▶ **About this exercise**: Only the lines holding the word "element" are wanted; copy each of them from the listing.

▶ **Data**:

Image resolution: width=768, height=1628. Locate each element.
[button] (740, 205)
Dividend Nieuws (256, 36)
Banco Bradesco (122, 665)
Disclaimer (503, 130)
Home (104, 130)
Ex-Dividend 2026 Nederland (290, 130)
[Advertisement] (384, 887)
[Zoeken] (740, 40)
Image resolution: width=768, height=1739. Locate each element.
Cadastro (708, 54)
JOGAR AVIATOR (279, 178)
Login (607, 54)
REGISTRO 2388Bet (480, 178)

* * *

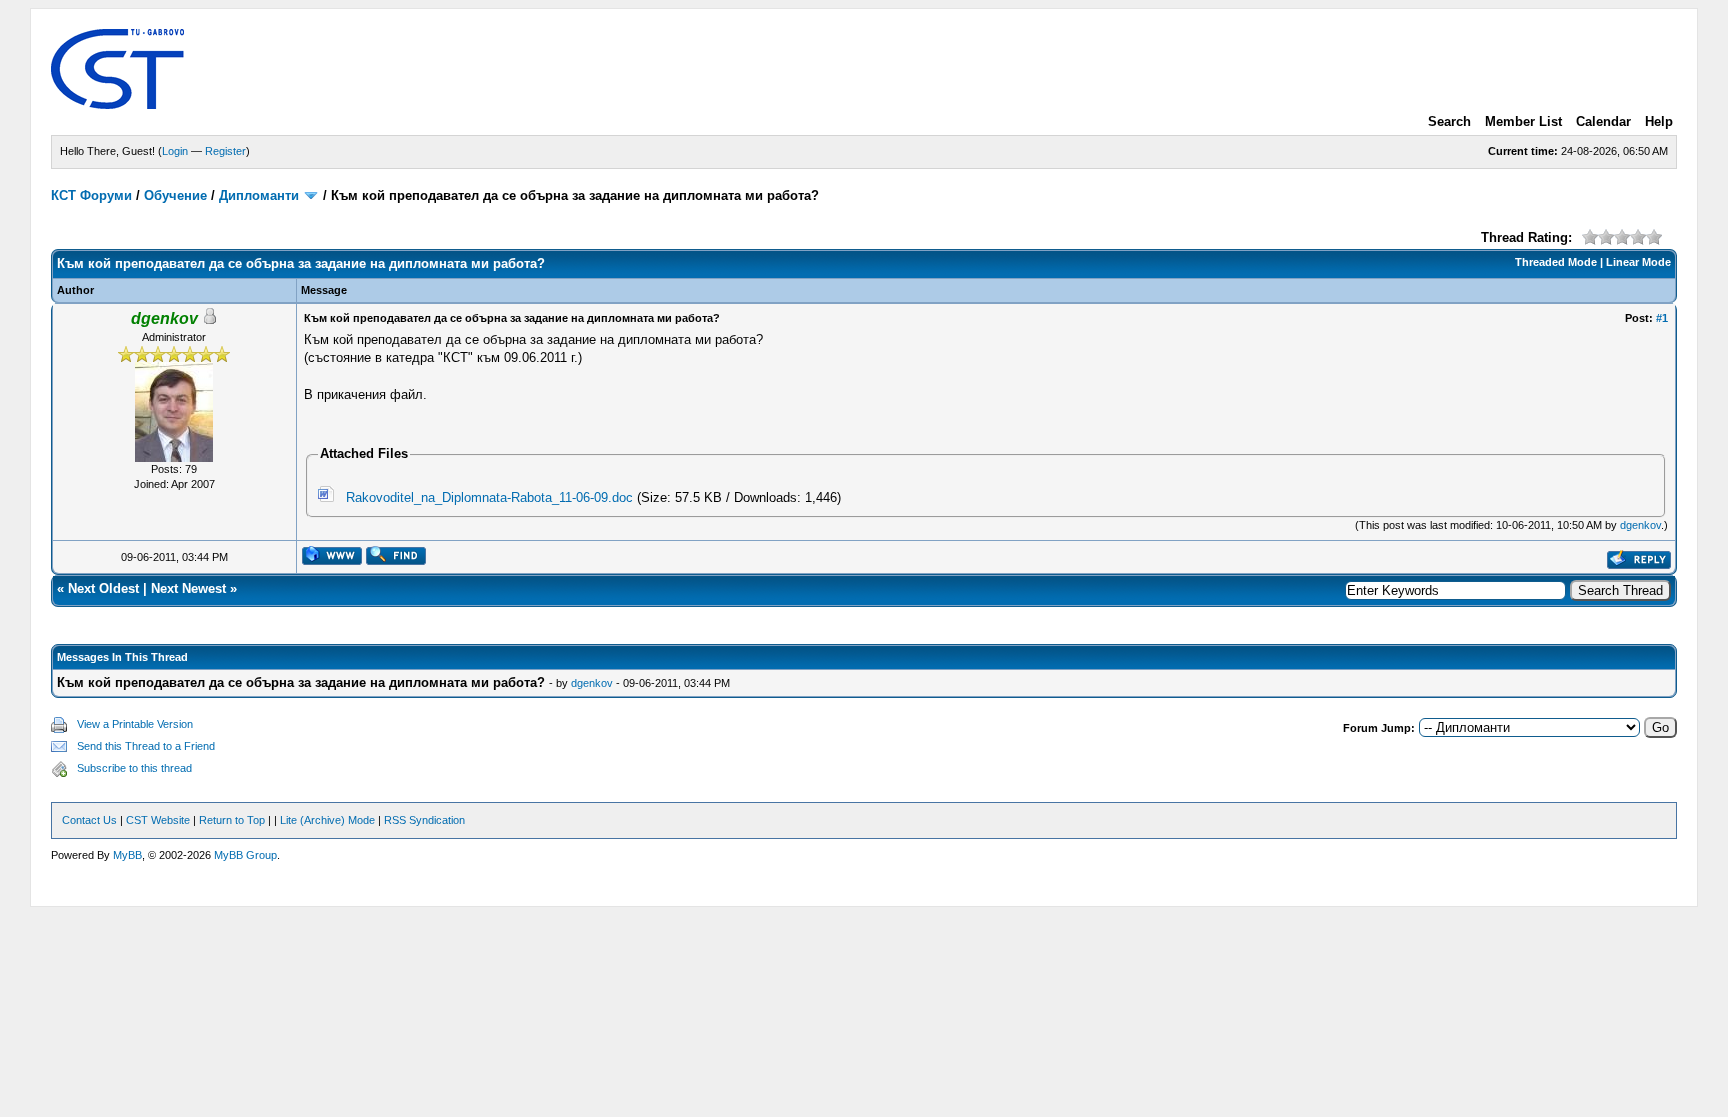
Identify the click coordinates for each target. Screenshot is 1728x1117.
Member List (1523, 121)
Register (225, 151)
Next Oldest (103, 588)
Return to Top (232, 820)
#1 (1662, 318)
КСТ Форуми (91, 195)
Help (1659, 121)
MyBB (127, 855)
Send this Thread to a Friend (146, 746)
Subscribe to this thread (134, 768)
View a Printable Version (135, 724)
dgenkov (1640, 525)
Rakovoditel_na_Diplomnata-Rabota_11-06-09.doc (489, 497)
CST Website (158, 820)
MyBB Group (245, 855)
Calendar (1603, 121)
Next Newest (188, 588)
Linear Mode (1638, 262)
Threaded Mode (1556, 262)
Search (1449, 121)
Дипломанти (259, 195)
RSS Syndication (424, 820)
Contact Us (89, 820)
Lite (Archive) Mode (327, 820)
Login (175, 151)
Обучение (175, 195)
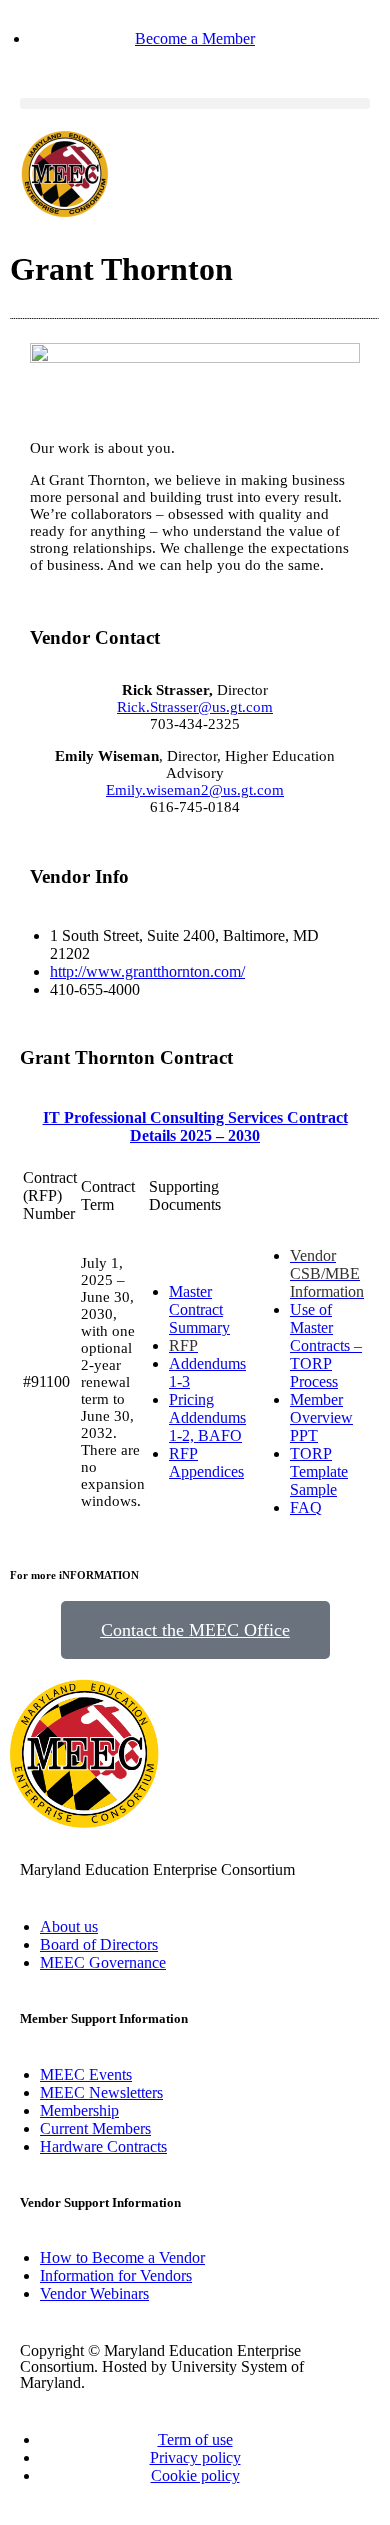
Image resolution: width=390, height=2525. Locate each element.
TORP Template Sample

▶ **Response area**:
Image resolution: width=768, height=1628. Locate each element.
Image resolution: width=768, height=1739. Locate each element.
Image resolution: width=390, height=2525. Locate each element.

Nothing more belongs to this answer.